Sarcocystis Infection in Sheep from South-Western Norway

The occurrence of Sarcocystis infection and pathological changes were recorded in samples of the heart, diaphragm, and oesophagus from 198 healthy sheep representing 3 different age groups, obtained from an abattoir. The infection rate of S. gigantea (syn. S. tenella) was 18.2 %, and the distribution within groups was: ewes 30.0 %, yearlings 11.6 %, lambs nil. The infection rate of S. tenella (syn. S. ovicanis) was 65.1 %, and the corresponding distribution was: ewes 83.5 %, yearlings 74.4 %, and lambs 25.0 %. A third type of Sarcocystis sp. displaying thick wall was found in 3 samples. Focal interstitial infiltrates of mononuclear cells were demonstrated in 47.9 % of the hearts, in 19.6 % of the diaphragms and in 31.3 % of the oesophagi.

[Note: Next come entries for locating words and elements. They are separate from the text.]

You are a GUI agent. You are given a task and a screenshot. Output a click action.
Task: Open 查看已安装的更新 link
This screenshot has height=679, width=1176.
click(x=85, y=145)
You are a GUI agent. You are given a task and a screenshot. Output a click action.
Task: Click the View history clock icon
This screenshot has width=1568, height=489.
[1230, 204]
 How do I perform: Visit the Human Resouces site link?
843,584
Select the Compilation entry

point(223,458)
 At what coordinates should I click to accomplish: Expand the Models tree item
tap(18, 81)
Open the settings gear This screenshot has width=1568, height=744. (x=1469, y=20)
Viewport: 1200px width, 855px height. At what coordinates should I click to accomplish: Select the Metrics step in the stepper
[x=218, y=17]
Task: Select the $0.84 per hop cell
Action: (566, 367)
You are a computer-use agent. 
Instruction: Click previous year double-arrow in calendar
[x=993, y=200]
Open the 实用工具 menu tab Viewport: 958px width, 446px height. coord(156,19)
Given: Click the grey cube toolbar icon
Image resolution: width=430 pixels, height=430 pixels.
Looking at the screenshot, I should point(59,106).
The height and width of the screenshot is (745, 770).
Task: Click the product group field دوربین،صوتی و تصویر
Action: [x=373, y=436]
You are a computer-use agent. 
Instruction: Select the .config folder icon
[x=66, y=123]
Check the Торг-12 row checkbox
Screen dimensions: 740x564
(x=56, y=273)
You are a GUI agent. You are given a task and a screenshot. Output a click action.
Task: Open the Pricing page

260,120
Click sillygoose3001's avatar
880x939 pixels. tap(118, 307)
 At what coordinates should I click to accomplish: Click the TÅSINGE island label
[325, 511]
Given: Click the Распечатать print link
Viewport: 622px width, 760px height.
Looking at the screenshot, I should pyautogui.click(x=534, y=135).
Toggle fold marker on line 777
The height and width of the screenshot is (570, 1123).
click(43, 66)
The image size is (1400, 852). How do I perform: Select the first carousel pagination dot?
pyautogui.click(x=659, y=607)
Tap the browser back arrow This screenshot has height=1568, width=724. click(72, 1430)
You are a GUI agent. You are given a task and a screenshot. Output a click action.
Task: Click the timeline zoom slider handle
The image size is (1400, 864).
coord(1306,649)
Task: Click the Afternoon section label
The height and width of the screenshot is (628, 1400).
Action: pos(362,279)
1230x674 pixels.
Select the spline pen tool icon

The occurrence of Sarcocystis and the focal interstitial mononuclear cell infiltrates were positively correlated (P < 0.0001). Morphologically identical sporocysts typical of S. tenella were produced by dogs and foxes fed naturally infected sheep tissues. A cat fed S. gigantea macrocysts produced sporocysts characteristic for the species. Sarcocystis; pathology; life cycle; final hosts; sheep.